Campus Highlight: Native Pollinator Garden

There's a new garden on campus! The Bethany Children's Pollinator Garden was initiated on Arbor Day last Spring behind BethAnna Cottage. A pollinator garden is planted with flowering perennial plants native to our region that are known to attract and host pollinators, most notably bees and butterflies. Last Spring, students at Bethany learned about pollinators and their importance, including that 1 in every 3 bites of food they consume and 75-85% of the world's flowering plants are made possible with the help of pollinator animals. They also learned how many pollinators are in need of protection from species decline due primarily to habitat loss.
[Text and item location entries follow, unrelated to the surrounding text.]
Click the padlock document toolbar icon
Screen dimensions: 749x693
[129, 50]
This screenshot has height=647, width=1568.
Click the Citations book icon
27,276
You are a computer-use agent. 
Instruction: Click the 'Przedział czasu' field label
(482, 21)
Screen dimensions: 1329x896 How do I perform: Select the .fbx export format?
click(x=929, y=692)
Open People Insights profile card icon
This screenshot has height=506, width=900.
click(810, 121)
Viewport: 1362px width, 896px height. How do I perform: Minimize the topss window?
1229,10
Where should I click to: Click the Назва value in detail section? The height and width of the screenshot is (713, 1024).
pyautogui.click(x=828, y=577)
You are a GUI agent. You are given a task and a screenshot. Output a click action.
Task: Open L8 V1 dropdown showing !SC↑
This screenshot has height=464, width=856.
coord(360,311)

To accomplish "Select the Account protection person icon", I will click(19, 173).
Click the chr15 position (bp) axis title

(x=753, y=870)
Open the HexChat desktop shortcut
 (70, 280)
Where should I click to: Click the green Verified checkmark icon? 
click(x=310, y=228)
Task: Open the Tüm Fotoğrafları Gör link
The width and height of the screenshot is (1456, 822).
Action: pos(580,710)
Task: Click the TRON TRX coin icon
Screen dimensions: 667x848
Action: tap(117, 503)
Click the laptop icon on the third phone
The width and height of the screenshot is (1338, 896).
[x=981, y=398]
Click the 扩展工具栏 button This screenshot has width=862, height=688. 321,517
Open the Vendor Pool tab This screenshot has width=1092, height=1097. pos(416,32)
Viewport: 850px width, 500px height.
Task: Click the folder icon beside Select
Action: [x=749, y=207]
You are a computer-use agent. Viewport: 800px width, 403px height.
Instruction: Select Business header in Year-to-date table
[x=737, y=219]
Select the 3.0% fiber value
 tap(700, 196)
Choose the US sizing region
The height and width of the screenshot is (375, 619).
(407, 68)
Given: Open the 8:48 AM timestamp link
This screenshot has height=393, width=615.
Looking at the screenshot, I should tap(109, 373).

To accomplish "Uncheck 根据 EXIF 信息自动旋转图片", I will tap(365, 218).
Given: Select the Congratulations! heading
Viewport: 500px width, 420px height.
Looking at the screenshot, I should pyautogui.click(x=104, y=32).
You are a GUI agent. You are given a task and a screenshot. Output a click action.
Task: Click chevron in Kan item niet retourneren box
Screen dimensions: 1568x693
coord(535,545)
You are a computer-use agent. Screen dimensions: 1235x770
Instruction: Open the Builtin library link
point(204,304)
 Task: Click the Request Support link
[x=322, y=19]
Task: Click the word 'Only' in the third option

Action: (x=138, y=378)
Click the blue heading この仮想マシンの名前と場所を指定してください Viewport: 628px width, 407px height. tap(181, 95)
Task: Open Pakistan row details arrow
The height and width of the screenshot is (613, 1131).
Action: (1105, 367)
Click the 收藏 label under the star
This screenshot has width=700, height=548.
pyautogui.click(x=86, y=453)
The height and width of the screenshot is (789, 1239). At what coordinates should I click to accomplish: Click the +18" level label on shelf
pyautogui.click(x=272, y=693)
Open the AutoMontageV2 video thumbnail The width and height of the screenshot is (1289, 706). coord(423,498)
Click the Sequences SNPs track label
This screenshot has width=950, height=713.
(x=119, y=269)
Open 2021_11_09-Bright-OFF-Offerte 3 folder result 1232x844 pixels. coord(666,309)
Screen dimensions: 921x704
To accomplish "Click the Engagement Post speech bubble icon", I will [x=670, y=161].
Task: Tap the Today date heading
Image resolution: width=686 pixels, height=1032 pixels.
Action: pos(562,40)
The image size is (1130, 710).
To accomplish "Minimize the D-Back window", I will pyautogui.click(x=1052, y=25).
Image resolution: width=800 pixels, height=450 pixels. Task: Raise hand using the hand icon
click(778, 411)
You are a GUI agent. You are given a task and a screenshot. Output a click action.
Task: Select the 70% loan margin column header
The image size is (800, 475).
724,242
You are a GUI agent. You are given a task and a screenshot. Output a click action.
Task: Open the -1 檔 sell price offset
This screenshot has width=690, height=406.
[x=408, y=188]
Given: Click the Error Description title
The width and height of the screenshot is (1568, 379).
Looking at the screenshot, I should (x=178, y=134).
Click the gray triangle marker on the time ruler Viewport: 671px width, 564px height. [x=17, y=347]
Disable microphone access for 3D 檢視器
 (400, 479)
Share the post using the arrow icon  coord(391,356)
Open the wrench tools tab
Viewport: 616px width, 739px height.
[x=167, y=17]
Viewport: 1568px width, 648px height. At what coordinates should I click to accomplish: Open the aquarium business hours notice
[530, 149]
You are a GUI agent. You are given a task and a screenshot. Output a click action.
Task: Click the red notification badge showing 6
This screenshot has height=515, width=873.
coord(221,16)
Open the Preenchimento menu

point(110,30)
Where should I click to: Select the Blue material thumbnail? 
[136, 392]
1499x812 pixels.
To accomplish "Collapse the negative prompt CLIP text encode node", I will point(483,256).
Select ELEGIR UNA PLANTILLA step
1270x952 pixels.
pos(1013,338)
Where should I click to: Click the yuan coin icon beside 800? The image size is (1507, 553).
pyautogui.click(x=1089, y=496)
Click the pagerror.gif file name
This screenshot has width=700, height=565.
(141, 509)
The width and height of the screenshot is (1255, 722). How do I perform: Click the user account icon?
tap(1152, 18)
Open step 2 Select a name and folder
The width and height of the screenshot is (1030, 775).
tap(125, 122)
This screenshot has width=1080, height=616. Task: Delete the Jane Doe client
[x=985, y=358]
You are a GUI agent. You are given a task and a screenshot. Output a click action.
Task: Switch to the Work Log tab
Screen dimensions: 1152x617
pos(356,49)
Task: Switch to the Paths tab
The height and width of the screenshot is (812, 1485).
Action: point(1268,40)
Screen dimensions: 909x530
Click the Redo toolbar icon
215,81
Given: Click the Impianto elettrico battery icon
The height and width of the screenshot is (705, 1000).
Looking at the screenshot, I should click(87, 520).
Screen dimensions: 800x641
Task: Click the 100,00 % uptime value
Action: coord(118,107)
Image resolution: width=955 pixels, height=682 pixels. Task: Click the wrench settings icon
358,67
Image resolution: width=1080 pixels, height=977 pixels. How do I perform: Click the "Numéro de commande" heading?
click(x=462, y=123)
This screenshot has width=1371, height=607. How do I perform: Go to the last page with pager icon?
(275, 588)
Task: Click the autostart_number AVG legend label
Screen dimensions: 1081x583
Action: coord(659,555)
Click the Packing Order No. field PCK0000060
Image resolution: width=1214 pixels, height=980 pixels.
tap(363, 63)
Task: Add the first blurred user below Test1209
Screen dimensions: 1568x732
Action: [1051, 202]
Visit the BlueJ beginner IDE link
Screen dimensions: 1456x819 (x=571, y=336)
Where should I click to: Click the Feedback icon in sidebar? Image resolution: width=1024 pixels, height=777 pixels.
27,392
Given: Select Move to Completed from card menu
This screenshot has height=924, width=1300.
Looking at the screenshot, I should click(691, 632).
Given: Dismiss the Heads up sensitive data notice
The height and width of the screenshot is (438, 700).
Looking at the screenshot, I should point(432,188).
Above: Pollinator Garden at 4 months old

Below: Various stages of installation, student service learning and garden engagement

The garden is by and for students: Bethany 7th and 8th graders broke ground (literally!), toiling with determination and might to turn over the soil to break up the compacted earth. Students in the Eco-Hawks Club layered the new garden plot with wheelbarrows full of food waste compost from GoZERO Services, the same company who collects the kitchen waste from the Community of the Transfiguration's convent and retreat center and turns it into nutrient-rich compost. During the Pollinator Picnic Summer Camp, 1st - 4th grade students helped to establish the garden's plants and built bat houses. This fall, Eco Club students from grades K - 2 will continue to tend the garden and build a Bug Hotel to provide winter habitat to the garden helpers.

Above: Monarch butterflies were recently recognized on an endangered species list, and our new garden is a registered Monarch Waystation due to the inclusion of two species of milkweed, the butterfly's only host plant.